Element lookup data »
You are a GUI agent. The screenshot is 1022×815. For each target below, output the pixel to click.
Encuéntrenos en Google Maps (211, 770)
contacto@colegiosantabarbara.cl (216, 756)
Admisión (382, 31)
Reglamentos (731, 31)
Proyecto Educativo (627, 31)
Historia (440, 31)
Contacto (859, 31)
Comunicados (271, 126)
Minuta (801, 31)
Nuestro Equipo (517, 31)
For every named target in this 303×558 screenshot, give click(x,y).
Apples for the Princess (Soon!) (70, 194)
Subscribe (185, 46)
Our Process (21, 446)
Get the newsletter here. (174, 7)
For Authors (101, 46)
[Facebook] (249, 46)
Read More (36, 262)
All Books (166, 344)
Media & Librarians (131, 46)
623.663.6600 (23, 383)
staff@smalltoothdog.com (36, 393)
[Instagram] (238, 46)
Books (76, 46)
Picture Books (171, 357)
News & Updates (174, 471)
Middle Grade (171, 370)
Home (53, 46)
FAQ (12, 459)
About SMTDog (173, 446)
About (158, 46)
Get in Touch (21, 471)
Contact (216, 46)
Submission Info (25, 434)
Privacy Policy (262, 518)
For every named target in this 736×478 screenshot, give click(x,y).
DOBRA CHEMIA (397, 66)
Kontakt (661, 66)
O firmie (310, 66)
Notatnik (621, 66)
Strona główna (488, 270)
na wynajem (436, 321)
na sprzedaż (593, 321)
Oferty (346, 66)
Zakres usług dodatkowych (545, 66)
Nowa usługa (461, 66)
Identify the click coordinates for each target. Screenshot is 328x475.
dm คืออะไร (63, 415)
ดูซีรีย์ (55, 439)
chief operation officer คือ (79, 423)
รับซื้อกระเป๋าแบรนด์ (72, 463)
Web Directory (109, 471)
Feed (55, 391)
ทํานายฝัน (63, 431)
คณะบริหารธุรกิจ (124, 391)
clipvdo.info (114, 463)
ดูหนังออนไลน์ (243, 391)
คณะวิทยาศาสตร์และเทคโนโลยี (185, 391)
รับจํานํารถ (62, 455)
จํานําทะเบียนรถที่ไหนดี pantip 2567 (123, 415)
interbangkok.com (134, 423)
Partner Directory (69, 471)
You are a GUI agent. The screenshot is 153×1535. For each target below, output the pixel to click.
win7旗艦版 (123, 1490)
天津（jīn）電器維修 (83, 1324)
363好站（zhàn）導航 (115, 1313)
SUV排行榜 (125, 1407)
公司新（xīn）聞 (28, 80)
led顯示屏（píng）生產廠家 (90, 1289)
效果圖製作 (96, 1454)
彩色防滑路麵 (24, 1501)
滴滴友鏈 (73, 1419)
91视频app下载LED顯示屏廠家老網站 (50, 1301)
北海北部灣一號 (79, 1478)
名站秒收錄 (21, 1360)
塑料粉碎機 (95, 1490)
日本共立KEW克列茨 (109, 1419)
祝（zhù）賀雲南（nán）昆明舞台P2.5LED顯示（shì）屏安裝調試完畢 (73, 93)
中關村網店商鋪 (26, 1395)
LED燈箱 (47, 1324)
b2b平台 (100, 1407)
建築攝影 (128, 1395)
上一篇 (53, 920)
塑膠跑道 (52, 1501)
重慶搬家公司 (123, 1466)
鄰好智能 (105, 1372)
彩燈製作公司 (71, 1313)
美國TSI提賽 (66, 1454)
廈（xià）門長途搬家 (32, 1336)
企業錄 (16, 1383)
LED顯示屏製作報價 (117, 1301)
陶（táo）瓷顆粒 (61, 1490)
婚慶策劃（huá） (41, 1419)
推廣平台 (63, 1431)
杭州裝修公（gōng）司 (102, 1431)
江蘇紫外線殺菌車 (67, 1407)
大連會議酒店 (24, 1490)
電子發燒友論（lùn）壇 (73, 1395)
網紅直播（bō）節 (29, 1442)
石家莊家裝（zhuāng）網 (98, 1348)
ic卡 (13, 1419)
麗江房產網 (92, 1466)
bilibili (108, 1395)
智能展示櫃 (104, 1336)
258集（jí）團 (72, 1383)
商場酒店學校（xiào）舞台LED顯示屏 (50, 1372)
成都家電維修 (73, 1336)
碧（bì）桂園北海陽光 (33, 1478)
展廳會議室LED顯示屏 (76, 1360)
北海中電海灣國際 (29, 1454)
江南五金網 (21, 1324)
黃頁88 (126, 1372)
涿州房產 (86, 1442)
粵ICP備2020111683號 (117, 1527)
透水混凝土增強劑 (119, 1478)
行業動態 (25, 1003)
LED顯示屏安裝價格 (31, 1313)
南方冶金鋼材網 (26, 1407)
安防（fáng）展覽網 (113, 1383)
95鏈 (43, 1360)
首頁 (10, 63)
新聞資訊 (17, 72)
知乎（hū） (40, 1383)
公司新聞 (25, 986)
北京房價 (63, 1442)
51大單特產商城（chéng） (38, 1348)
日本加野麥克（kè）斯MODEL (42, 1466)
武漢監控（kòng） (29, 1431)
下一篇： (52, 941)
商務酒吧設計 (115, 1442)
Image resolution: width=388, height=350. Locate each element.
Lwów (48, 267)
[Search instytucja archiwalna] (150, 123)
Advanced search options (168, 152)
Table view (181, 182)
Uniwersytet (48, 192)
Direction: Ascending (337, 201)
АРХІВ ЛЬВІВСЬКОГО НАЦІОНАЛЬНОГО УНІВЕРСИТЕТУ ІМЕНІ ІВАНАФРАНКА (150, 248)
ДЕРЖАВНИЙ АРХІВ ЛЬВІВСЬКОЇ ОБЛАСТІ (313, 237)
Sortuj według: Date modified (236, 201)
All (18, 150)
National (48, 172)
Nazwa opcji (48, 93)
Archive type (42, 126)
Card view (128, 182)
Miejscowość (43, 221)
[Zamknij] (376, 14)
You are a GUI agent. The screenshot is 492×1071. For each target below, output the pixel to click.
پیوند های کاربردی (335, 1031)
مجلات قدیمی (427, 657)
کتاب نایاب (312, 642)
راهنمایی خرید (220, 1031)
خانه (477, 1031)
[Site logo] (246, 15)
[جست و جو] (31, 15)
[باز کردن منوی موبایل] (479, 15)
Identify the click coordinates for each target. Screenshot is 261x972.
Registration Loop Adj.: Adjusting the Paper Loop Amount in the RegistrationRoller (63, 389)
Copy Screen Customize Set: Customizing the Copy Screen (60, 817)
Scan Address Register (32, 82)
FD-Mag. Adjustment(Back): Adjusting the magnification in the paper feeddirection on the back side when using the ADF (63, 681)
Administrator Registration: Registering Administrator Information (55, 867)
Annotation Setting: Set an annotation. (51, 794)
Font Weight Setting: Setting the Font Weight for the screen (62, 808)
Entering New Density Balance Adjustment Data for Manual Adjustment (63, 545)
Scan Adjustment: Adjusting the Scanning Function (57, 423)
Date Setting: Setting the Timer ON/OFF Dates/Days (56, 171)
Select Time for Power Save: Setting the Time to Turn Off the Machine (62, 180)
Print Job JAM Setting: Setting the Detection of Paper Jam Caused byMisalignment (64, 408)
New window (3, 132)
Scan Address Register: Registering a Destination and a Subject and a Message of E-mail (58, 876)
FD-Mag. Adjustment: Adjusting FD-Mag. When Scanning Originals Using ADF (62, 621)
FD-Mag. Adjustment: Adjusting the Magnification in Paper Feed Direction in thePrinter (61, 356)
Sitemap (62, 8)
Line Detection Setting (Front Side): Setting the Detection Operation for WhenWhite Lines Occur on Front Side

Exercise description » Copy all of the data above, line for line, with no changes.

Task solution »
You are a GUI agent. The screenshot is 1022×815. For each target below, output the pixel to click.
Encuéntrenos en Google Maps (211, 770)
contacto@colegiosantabarbara.cl (216, 756)
Admisión (382, 31)
Reglamentos (731, 31)
Proyecto Educativo (627, 31)
Historia (440, 31)
Contacto (859, 31)
Comunicados (271, 126)
Minuta (801, 31)
Nuestro Equipo (517, 31)
For every named target in this 303×558 screenshot, give click(x,y).
Apples for the Princess (Soon!) (70, 194)
Subscribe (185, 46)
Our Process (21, 446)
Get the newsletter here. (174, 7)
For Authors (101, 46)
[Facebook] (249, 46)
Read More (36, 262)
All Books (166, 344)
Media & Librarians (131, 46)
623.663.6600 (23, 383)
staff@smalltoothdog.com (36, 393)
[Instagram] (238, 46)
Books (76, 46)
Picture Books (171, 357)
News & Updates (174, 471)
Middle Grade (171, 370)
Home (53, 46)
FAQ (12, 459)
About SMTDog (173, 446)
About (158, 46)
Get in Touch (21, 471)
Contact (216, 46)
Submission Info (25, 434)
Privacy Policy (262, 518)
For every named target in this 736×478 screenshot, give click(x,y).
DOBRA CHEMIA (397, 66)
Kontakt (661, 66)
O firmie (310, 66)
Notatnik (621, 66)
Strona główna (488, 270)
na wynajem (436, 321)
na sprzedaż (593, 321)
Oferty (346, 66)
Zakres usług dodatkowych (545, 66)
Nowa usługa (461, 66)
Identify the click coordinates for each target. Screenshot is 328x475.
dm คืออะไร (63, 415)
ดูซีรีย์ (55, 439)
chief operation officer คือ (79, 423)
รับซื้อกระเป๋าแบรนด์ (72, 463)
Web Directory (109, 471)
Feed (55, 391)
ทํานายฝัน (63, 431)
คณะบริหารธุรกิจ (124, 391)
clipvdo.info (114, 463)
ดูหนังออนไลน์ (243, 391)
คณะวิทยาศาสตร์และเทคโนโลยี (185, 391)
รับจํานํารถ (62, 455)
จํานําทะเบียนรถที่ไหนดี pantip 2567 (123, 415)
interbangkok.com (134, 423)
Partner Directory (69, 471)
You are a GUI agent. The screenshot is 153×1535. For each target below, output the pixel to click.
win7旗艦版 (123, 1490)
天津（jīn）電器維修 (83, 1324)
363好站（zhàn）導航 (115, 1313)
SUV排行榜 (125, 1407)
公司新（xīn）聞 (28, 80)
led顯示屏（píng）生產廠家 (90, 1289)
效果圖製作 (96, 1454)
彩色防滑路麵 (24, 1501)
滴滴友鏈 (73, 1419)
91视频app下载LED顯示屏廠家老網站 (50, 1301)
北海北部灣一號 (79, 1478)
名站秒收錄 (21, 1360)
塑料粉碎機 (95, 1490)
日本共立KEW克列茨 (109, 1419)
祝（zhù）賀雲南（nán）昆明舞台P2.5LED顯示（shì）屏安裝調試完畢 (73, 93)
中關村網店商鋪 (26, 1395)
LED燈箱 (47, 1324)
b2b平台 (100, 1407)
建築攝影 (128, 1395)
上一篇 (53, 920)
塑膠跑道 (52, 1501)
重慶搬家公司 (123, 1466)
鄰好智能 (105, 1372)
彩燈製作公司 (71, 1313)
美國TSI提賽 (66, 1454)
廈（xià）門長途搬家 (32, 1336)
企業錄 (16, 1383)
LED顯示屏製作報價 (117, 1301)
陶（táo）瓷顆粒 (61, 1490)
婚慶策劃（huá） (41, 1419)
推廣平台 (63, 1431)
杭州裝修公（gōng）司 (102, 1431)
江蘇紫外線殺菌車 (67, 1407)
大連會議酒店 (24, 1490)
電子發燒友論（lùn）壇 (73, 1395)
網紅直播（bō）節 (29, 1442)
石家莊家裝（zhuāng）網 (98, 1348)
ic卡 (13, 1419)
麗江房產網 (92, 1466)
bilibili (108, 1395)
智能展示櫃 (104, 1336)
258集（jí）團 (72, 1383)
商場酒店學校（xiào）舞台LED顯示屏 (50, 1372)
成都家電維修 (73, 1336)
碧（bì）桂園北海陽光 (33, 1478)
展廳會議室LED顯示屏 (76, 1360)
北海中電海灣國際 (29, 1454)
江南五金網 (21, 1324)
黃頁88 (126, 1372)
涿州房產 (86, 1442)
粵ICP備2020111683號 (117, 1527)
透水混凝土增強劑 (119, 1478)
行業動態 (25, 1003)
LED顯示屏安裝價格 (31, 1313)
南方冶金鋼材網 (26, 1407)
安防（fáng）展覽網 (113, 1383)
95鏈 (43, 1360)
首頁 (10, 63)
新聞資訊 (17, 72)
知乎（hū） (40, 1383)
公司新聞 (25, 986)
北京房價 (63, 1442)
51大單特產商城（chéng） (38, 1348)
日本加野麥克（kè）斯MODEL (42, 1466)
武漢監控（kòng） (29, 1431)
下一篇： (52, 941)
商務酒吧設計 (115, 1442)
Image resolution: width=388, height=350. Locate each element.
Lwów (48, 267)
[Search instytucja archiwalna] (150, 123)
Advanced search options (168, 152)
Table view (181, 182)
Uniwersytet (48, 192)
Direction: Ascending (337, 201)
АРХІВ ЛЬВІВСЬКОГО НАЦІОНАЛЬНОГО УНІВЕРСИТЕТУ ІМЕНІ ІВАНАФРАНКА (150, 248)
ДЕРЖАВНИЙ АРХІВ ЛЬВІВСЬКОЇ ОБЛАСТІ (313, 237)
Sortuj według: Date modified (236, 201)
All (18, 150)
National (48, 172)
Nazwa opcji (48, 93)
Archive type (42, 126)
Card view (128, 182)
Miejscowość (43, 221)
[Zamknij] (376, 14)
You are a GUI agent. The screenshot is 492×1071. For each target below, output the pixel to click.
پیوند های کاربردی (335, 1031)
مجلات قدیمی (427, 657)
کتاب نایاب (312, 642)
راهنمایی خرید (220, 1031)
خانه (477, 1031)
[Site logo] (246, 15)
[جست و جو] (31, 15)
[باز کردن منوی موبایل] (479, 15)
Identify the click coordinates for each target. Screenshot is 261x972.
Registration Loop Adj.: Adjusting the Paper Loop Amount in the RegistrationRoller (63, 389)
Copy Screen Customize Set: Customizing the Copy Screen (60, 817)
Scan Address Register (32, 82)
FD-Mag. Adjustment(Back): Adjusting the magnification in the paper feeddirection on the back side when using the ADF (63, 681)
Administrator Registration: Registering Administrator Information (55, 867)
Annotation Setting: Set an annotation. (51, 794)
Font Weight Setting: Setting the Font Weight for the screen (62, 808)
Entering New Density Balance Adjustment Data for Manual Adjustment (63, 545)
Scan Adjustment: Adjusting the Scanning Function (57, 423)
Date Setting: Setting the Timer ON/OFF Dates/Days (56, 171)
Select Time for Power Save: Setting the Time to Turn Off the Machine (62, 180)
Print Job JAM Setting: Setting the Detection of Paper Jam Caused byMisalignment (64, 408)
New window (3, 132)
Scan Address Register: Registering a Destination and a Subject and a Message of E-mail (58, 876)
FD-Mag. Adjustment: Adjusting FD-Mag. When Scanning Originals Using ADF (62, 621)
FD-Mag. Adjustment: Adjusting the Magnification in Paper Feed Direction in thePrinter (61, 356)
Sitemap (62, 8)
Line Detection Setting (Front Side): Setting the Detection Operation for WhenWhite Lines Occur on Front Side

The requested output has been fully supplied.